The Mercury News

Marybel Batjer, the new sheriff Newsom sent to rein in PG&E

- By George Skelton Los Angeles Times George Skelton is a Los Angeles Times columnist. © 2019, Chicago Tribune. Distribute­d by Tribune Content Agency.

There’s a new sheriff in town to regulate utilities and force them to toe the line in wildfire prevention and power shutdowns.

She’s Marybel Batjer, whom Gov. Gavin Newsom recently appointed president of the California Public Utilities Commission. They don’t come much better in government.

Batjer is a smart, dedicated, hard-nosed-but-likable veteran of government at both the state and federal levels, serving Democratic and Republican administra­tions.

She has never delved this deeply into the tricky field of energy, however, so the new gig may be a challenge.

“She’s a problem solver, not a BS-er,” says state Sen. Bill Dodd, D-Napa, a leading wildfire legislator.

The PUC’s subject matter historical­ly has been eye-glazing. That changed when the utilities’ transmissi­on lines — particular­ly Pacific Gas & Electric’s — began igniting deadly, devastatin­g wildfires. And recently there was PG&E’s flawed power shutdown that cut off electricit­y to 738,000 customers in 35 Northern and Central California counties. Simultaneo­usly, Southern California Edison cut power to 24,000 customers.

Batjer, 64, is little known outside government circles. But she has quite a resume.

She was raised on politics and government in Carson City, Nevada, the daughter of a Nevada Supreme Court justice.

In 1981, Batjer became a political liaison for California­n Caspar Weinberger, President Reagan’s first defense secretary. At the Pentagon, she began a lifelong friendship with Colin Powell and became a top aide when Reagan brought him to the White House as national security adviser. She helped arrange summits with foreign leaders, including the Soviets, and also served in the first Bush administra­tion.

“She can deliver bad news,” Powell told then-Los Angeles Times reporters Joe Mathews and Peter Nicholas in 2004. “No matter who you are, she is candid and pulls no punches. … She put me in my place many times.”

In his autobiogra­phy, Powell wrote: “Marybel, who probably could not have distinguis­hed an admiral from a doorman before she came to the Pentagon, displayed a native shrewdness at sizing up people.”

Gov. Pete Wilson brought Batjer back west as his undersecre­tary for the then-Business, Transporta­tion and Housing Agency. After Wilson departed, Batjer became chief of staff for Nevada Gov. Kenny Guinn, a Republican moderate. Then, new California Gov. Arnold Schwarzene­gger recruited her as a Cabinet secretary.

After a stint in the casino world as vice president of Caesars Entertainm­ent Corp., Batjer was appointed by Gov. Jerry Brown as the first secretary of his new California Government Operations Agency.

Newsom kept her on as leader of a “strike team” to reform the slowpoke Department of Motor Vehicles.
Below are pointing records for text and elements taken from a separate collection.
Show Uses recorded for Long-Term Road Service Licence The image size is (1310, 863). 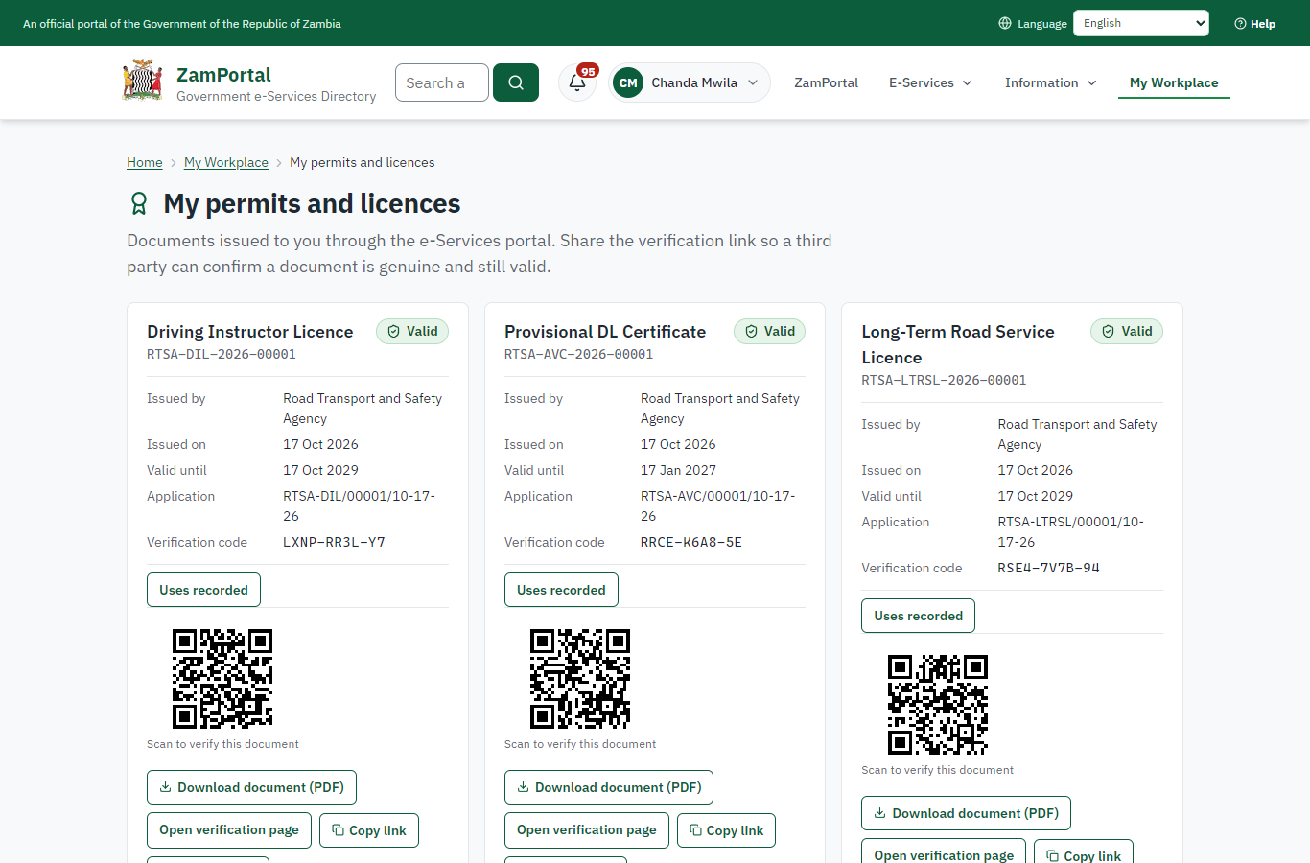[x=918, y=616]
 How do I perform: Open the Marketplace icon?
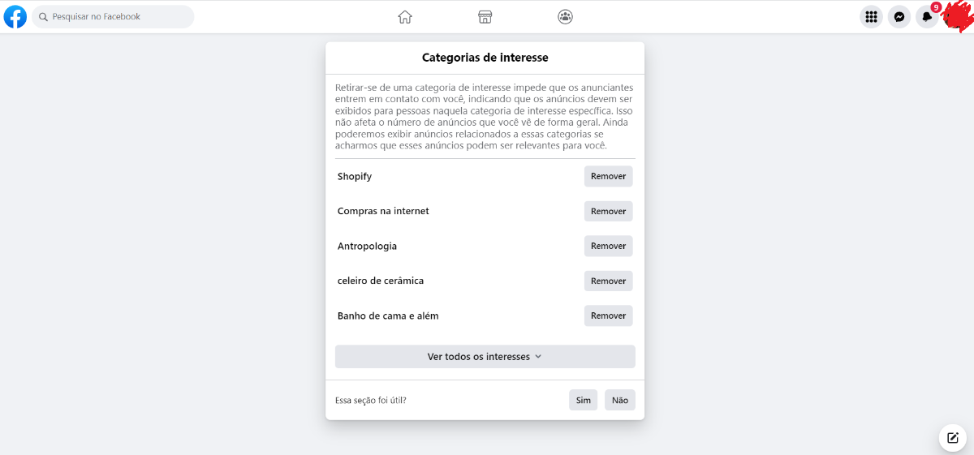[485, 16]
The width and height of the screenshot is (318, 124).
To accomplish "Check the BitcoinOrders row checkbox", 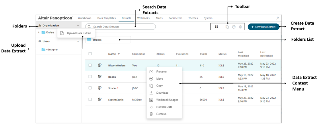I will pos(90,65).
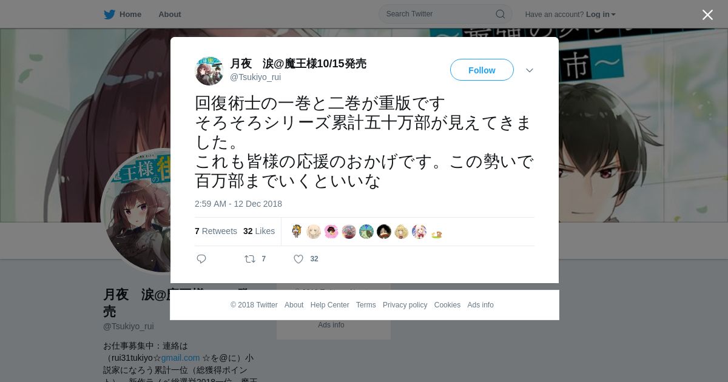The image size is (728, 382).
Task: Click the first liker avatar in the row
Action: 296,231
Now she’s running the PUC.

In all, she has worked for two presidents and five governors.

Batjer says she loves to figure out how to make things work better. She’ll have lots to figure out with both the PUC and PG&E. The consensus in Sacramento is that the commission has been too utility-friendly and especially soft on PG&E.

For starters, the bankrupt utility’s electricit­y transmissi­on grid is terribly outdated. The company’s trimming of flammable trees and brush around power lines is years behind schedule. All this is embarrassi­ng, dangerous and needs tighter scrutiny.

Moreover, PG&E was essentiall­y uncommunic­ative with anxious customers during the sprawling blackout that was aimed at keeping its equipment from torching dry vegetation as strong winds blew. Its website crashed, and phone lines were backed up so far they were useless.

At a PUC hearing Friday in San Francisco, the commission’s mild-mannered president scolded PG&E executives without raising her voice.

“What we saw play out by PG&E last week cannot be repeated,” Batjer told the company’s chief executive, Bill Johnson. “PG&E was not fully prepared to manage such a large-scale power shut-off.”

“This is not hard,” she later told PG&E officials. “You guys failed on so many levels on some pretty simple stuff.”

Johnson defended PG&E’s decision to sever power — noting no big wildfire erupted despite some heavy winds — but conceded “making the right decision on safety isn’t the same thing as executing that decision well. And on this aspect, some skepticism is in order.”

He talked about long-range plans for upgrading the electrical grid. And he vowed to do better. But he also warned it could be 10 years before extensive blackouts no longer were needed.

“You will be judged by outcomes and not by plans,” Batjer told Johnson.